• SET EXERCISE A: From the transcript about the plastic bag in Traverse City, list every question asked in the opening paragraph.
• SET EXERCISE B: Pick up the transcript about the plastic bag in Traverse City after its final line and write the next part.

• TEXT EXCERPT:
•••

But now, in Traverse City, Michigan:  What the heck is that?  Is that a bear in a tree?  Is that a big black bear barely hanging on to his bear perch at the Olson Buffalo Farm?  Chased up there, treed by stampeding buffaloes?  Anybody got a trampoline?  Folks in Traverse City—those are not them, those are the buffalo, have been coming out for six weeks to see the amazing bear who lives in a tree.  Turns out it is not a bear at all, it‘s one of the millions of plastic bags caught by the wind and stuck up into trees everywhere across our fair land.  It‘s just a plastic bag. 

(BEGIN VIDEO CLIP)

UNIDENTIFIED MALE:  Piece a plastic. 

UNIDENTIFIED FEMALE:  Shut up!

UNIDENTIFIED MALE:  It‘s been there for six weeks to two months. 

(END VIDEO CLIP)

OLBERMANN:  Life in Traverse City, Michigan is not really that interesting.

•••

(Records for finding displayed items)
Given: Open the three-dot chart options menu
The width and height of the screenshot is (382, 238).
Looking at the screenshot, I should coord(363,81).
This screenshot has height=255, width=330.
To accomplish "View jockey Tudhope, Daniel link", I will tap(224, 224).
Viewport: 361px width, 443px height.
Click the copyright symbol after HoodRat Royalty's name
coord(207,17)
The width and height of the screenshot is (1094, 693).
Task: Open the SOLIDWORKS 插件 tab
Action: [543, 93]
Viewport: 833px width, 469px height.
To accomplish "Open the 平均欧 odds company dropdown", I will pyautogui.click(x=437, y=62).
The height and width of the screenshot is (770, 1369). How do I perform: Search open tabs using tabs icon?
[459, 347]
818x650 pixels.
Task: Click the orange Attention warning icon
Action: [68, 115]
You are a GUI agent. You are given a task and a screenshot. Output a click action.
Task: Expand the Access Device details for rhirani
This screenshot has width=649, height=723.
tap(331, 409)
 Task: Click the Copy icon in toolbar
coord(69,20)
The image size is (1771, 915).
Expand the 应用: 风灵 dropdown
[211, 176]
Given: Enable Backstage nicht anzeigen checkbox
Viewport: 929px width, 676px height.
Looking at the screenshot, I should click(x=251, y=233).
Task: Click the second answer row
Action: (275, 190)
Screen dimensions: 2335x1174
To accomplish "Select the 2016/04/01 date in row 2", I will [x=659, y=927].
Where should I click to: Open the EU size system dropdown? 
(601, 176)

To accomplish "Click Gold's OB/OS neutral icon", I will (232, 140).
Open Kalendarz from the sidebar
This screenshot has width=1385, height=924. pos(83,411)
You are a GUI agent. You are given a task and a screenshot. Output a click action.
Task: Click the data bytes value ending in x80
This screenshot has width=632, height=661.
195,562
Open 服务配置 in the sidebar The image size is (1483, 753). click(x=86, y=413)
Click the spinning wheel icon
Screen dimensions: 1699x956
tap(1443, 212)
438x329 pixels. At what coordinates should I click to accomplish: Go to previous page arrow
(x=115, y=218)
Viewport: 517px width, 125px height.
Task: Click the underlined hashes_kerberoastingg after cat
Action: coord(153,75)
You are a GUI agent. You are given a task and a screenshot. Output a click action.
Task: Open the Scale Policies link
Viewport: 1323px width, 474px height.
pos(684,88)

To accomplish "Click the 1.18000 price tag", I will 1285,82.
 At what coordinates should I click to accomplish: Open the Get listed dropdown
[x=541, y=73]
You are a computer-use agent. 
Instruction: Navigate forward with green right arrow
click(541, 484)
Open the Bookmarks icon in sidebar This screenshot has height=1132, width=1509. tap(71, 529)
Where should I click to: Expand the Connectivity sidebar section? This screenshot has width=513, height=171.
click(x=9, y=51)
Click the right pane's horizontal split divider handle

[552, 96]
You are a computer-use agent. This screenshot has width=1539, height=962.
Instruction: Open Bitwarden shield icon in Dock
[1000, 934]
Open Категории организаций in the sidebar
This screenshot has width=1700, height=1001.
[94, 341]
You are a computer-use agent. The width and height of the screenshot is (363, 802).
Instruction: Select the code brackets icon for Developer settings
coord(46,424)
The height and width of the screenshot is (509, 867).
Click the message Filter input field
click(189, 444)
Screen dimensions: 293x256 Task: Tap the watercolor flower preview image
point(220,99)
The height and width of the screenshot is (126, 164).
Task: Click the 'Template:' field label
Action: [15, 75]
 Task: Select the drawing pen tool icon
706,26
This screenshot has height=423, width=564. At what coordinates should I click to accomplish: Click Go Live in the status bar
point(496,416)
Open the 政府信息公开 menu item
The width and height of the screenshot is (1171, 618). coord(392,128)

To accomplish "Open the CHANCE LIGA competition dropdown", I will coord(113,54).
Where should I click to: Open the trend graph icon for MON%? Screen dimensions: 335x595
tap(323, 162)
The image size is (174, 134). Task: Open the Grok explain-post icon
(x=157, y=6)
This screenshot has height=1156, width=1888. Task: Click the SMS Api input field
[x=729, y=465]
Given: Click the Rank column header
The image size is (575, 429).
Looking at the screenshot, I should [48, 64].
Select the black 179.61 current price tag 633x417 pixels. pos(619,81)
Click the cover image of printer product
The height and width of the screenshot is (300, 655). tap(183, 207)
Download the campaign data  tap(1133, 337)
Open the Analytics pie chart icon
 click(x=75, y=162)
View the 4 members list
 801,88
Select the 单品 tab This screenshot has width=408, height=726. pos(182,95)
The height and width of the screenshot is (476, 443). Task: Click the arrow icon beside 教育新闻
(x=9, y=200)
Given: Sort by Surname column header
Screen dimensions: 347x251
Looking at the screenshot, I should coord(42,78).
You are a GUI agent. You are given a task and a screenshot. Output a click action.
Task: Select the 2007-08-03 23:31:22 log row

•••

• OUTPUT A:
- What the heck is that?
- Is that a bear in a tree?
- Is that a big black bear barely hanging on to his bear perch at the Olson Buffalo Farm?
- Chased up there, treed by stampeding buffaloes?
- Anybody got a trampoline?

• OUTPUT B:
Meanwhile, for 2,000 years the faithful have relayed the story of Christ‘s miracle of walking on water.  Until now, modern science has been unable to explain, much less duplicate that miracle.  But this year, a group of high school science students in Texas studying weight distribution in various scientific formulae have developed the technology to literally walk on water.  Be prepared.  What you are about to see will take your breath away. 

(GASP)

That‘s the swimming pool at Cooper High in Abilene Texas and those miracle shoes were designed and built by students with styrofoam, old meat packages, plywood, and whole lot of duct tape.  The scriptures are unclear whether or not Jesus had duct tape.  But these kids are focusing on the future, not the past.  Quick, call Mel for the director‘s cut of “The Passion.”

Finally, here‘s a little bit of that good news we‘re always trying to bring you from Iraq.  Dangerous, fast, and furious style street racing is sweeping Baghdad.  They‘re running.  The races have caught on in the capital city since the fall of Saddam Hussein who, of course, only approved of car racing if it involved a car versus one of his political opponents.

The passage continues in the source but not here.